■ EXERCISES:
**A.** Write out the piece on eggs in school mid-day meals word for word, starting at "This decision is" and ending at "mid-day meal scheme?".
**B.** Extend the piece on eggs in school mid-day meals, picking up right after its final sentence.

Segment Start: PASSAGE TO READ

It’s one thing when a fully vegetarian family does not feed eggs to their children. They do try to make up for it with other healthy food. But even they relent if eggs are what the doctor orders for their kids. That’s why it’s appalling when the head of a state decides to take this decision for all the school children for the mid-day meal scheme.
A staggering 52 per cent of children in Madhya Pradesh are malnourished but Chief Minister Shivraj Singh Chouhan has flatly refused to provide them with a key source of protein they could use in their mid-day meal – eggs.
Activists say the decision has been made with an eye to religious sentiments of people. Vegetarians comprise 35 per cent of the people of the state and the Chief Minister himself is one among them.
This decision is wrong on so many levels. For starters, how can the Chief Minister impose his religious and dietary beliefs on everybody? While 35 per cent of the state may be vegetarian, there is still the 65 per cent majority who is non-vegetarian. Are so many children to be denied basic nutrition just to please one small cross section of the population, possibly a cross-section which does not need the mid-day meal scheme?
Besides, although ovo-lactarianism as a term is not used in India, the fact is that many vegetarians in India today eat eggs, even if they don’t eat meat. And this is a situation that hardly warrants such a drastic step. In states where the mid-day meal scheme is running successfully, children who don’t eat eggs have the option of getting extra bananas. Surely, Chief Minister Chouhan can do the same!

Segment End: PASSAGE TO READ
Segment Start: RECORDED DATA

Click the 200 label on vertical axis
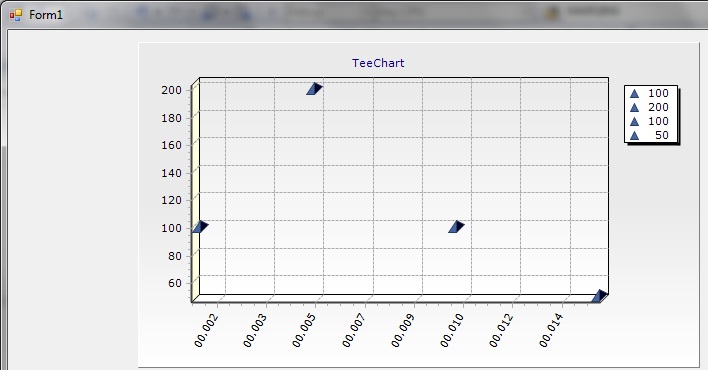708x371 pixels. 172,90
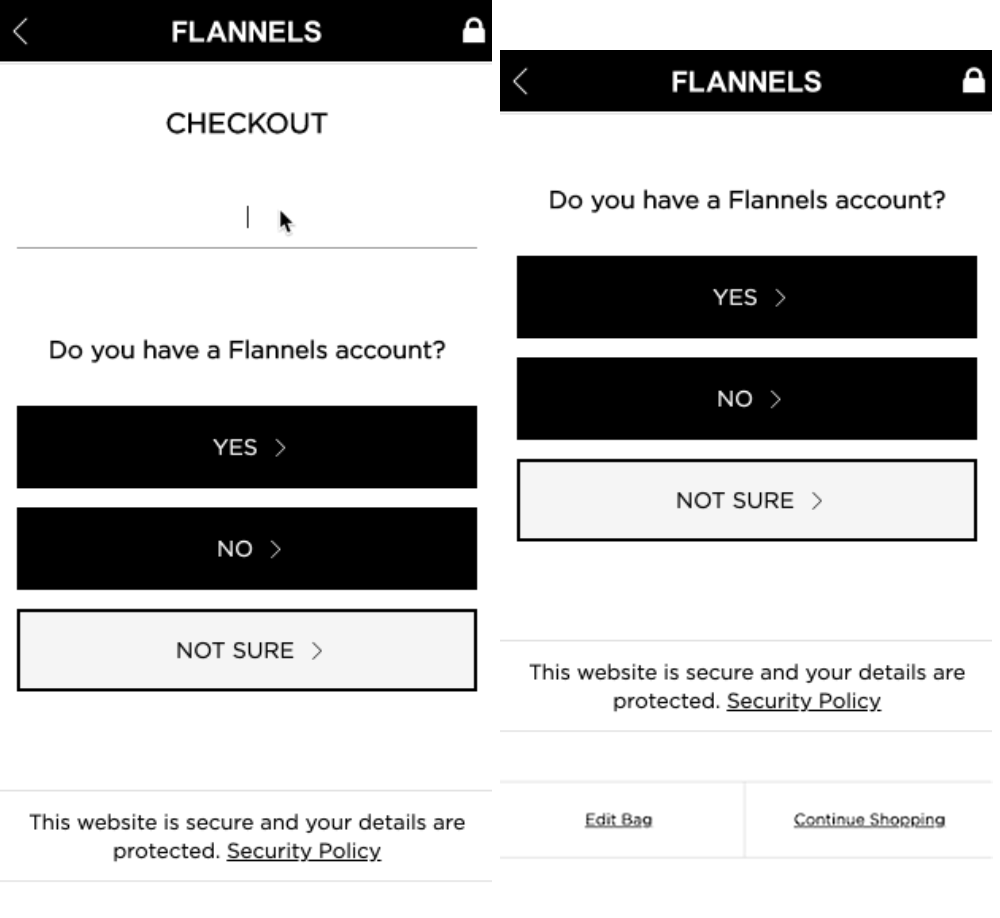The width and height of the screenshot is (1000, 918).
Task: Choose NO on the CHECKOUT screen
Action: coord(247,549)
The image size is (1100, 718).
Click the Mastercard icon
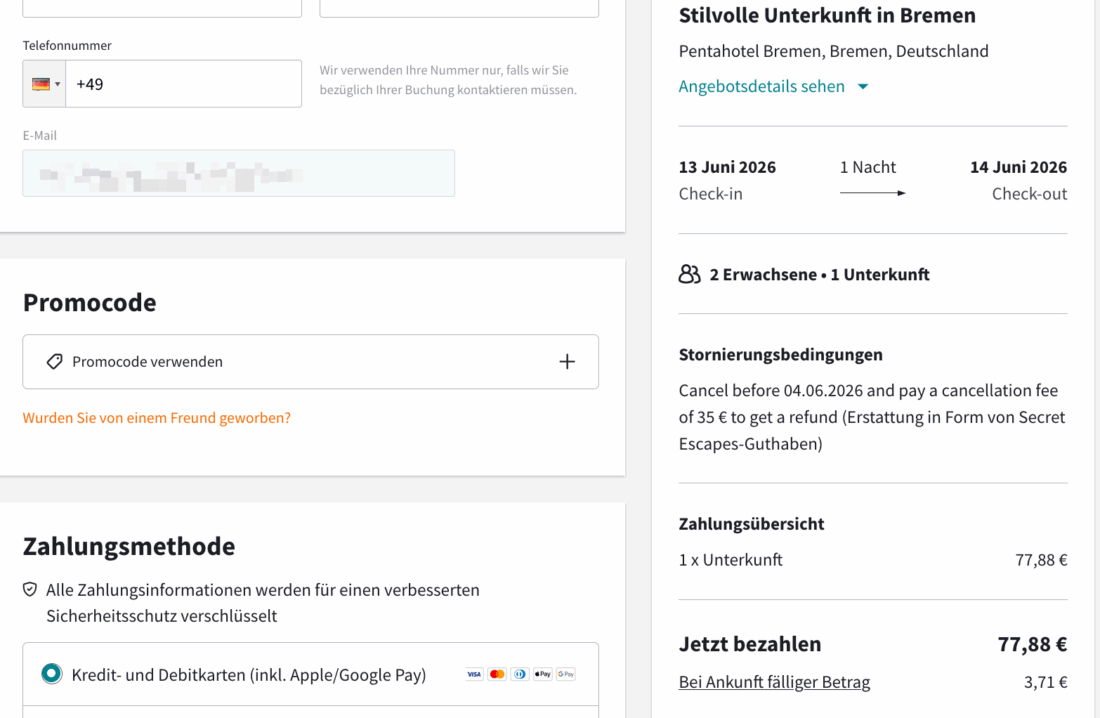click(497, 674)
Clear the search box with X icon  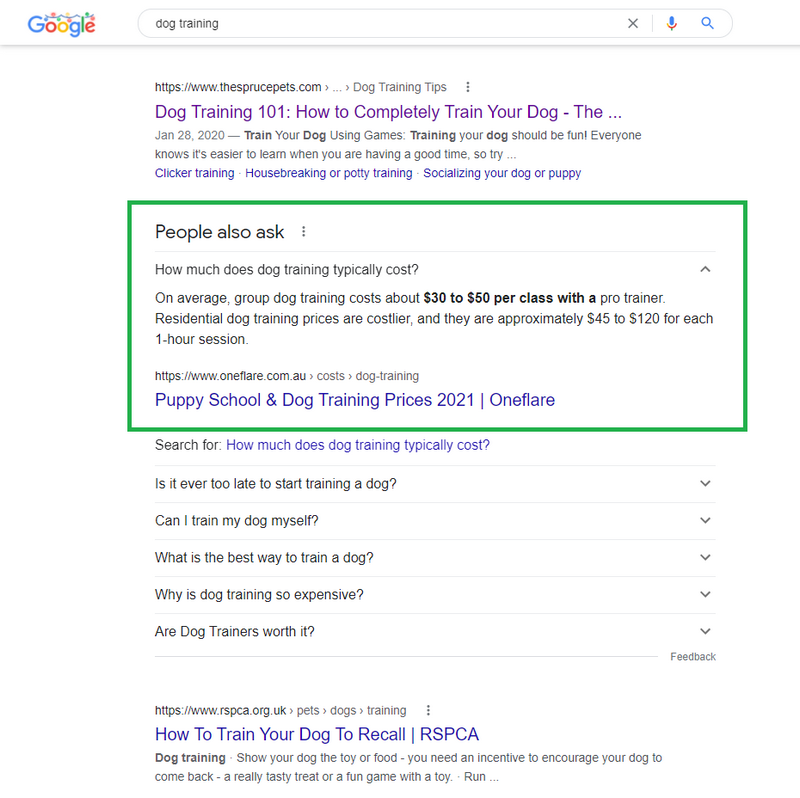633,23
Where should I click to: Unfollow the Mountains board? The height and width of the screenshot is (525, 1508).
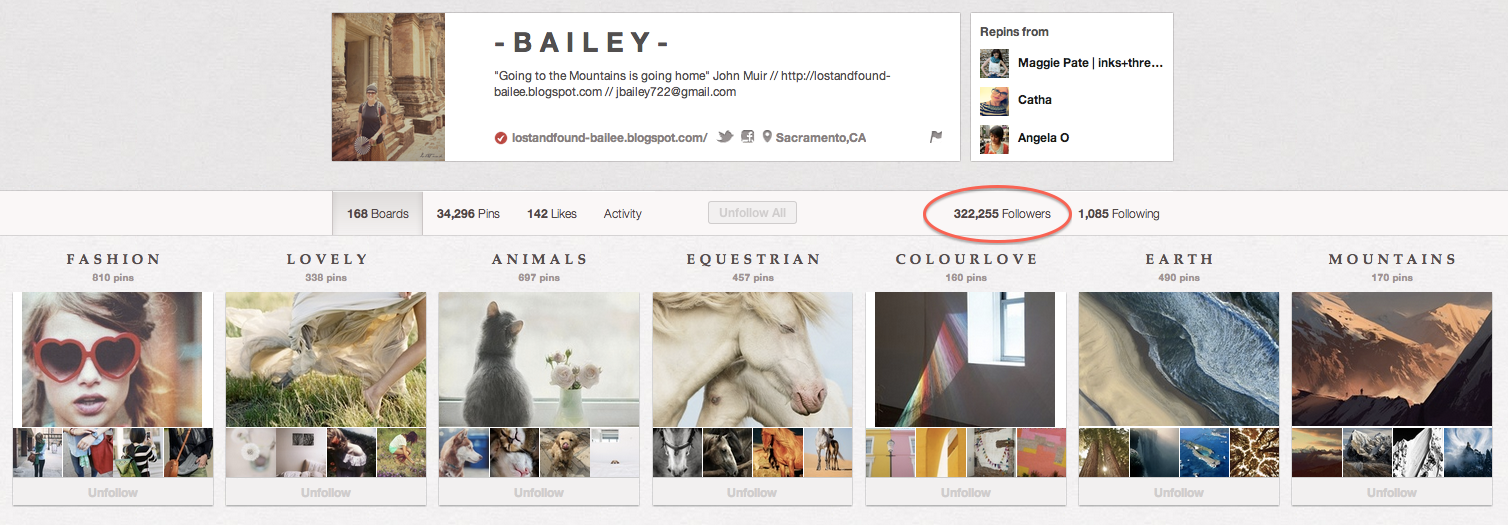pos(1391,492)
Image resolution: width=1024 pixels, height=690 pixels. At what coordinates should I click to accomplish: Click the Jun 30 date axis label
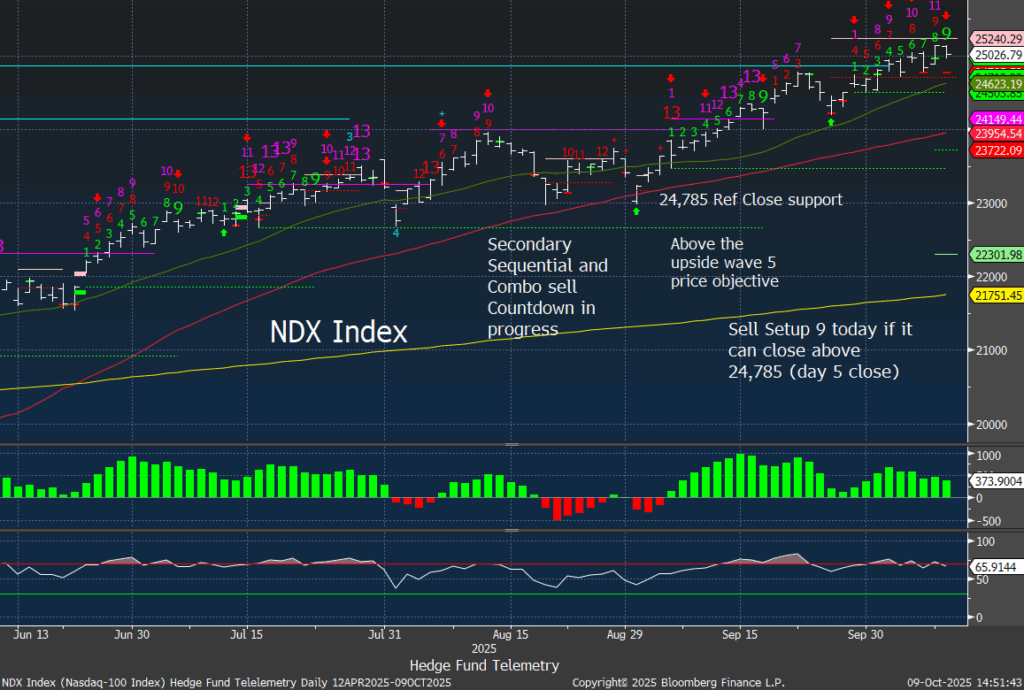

Segment End: RECORDED DATA

■ LIST OF ANSWERS:
**A.**
This decision is wrong on so many levels. For starters, how can the Chief Minister impose his religious and dietary beliefs on everybody? While 35 per cent of the state may be vegetarian, there is still the 65 per cent majority who is non-vegetarian. Are so many children to be denied basic nutrition just to please one small cross section of the population, possibly a cross-section which does not need the mid-day meal scheme?

**B.**
Instead of eggs, the minister has opted to supply milk. But milk, as experts and economists point out, is harder to supply and manage in terms of quantity and quality. And eggs still top milk in terms of nutrition.
What is worse is that a quick check has confirmed that this is the case amongst most BJP-led states, with the exception of Jharkhand. Recent maps released by the Right to Food Campaign reveal that provision of eggs for state government-run nutrition schemes is prevalent across large swathes of only eastern and southern India.
It’s appalling that the head of a state would inflict his beliefs upon everybody at the cost of children’s nutrition. No one can dictate what other people should or shouldn’t eat. Vegetarianism is by choice, not by force.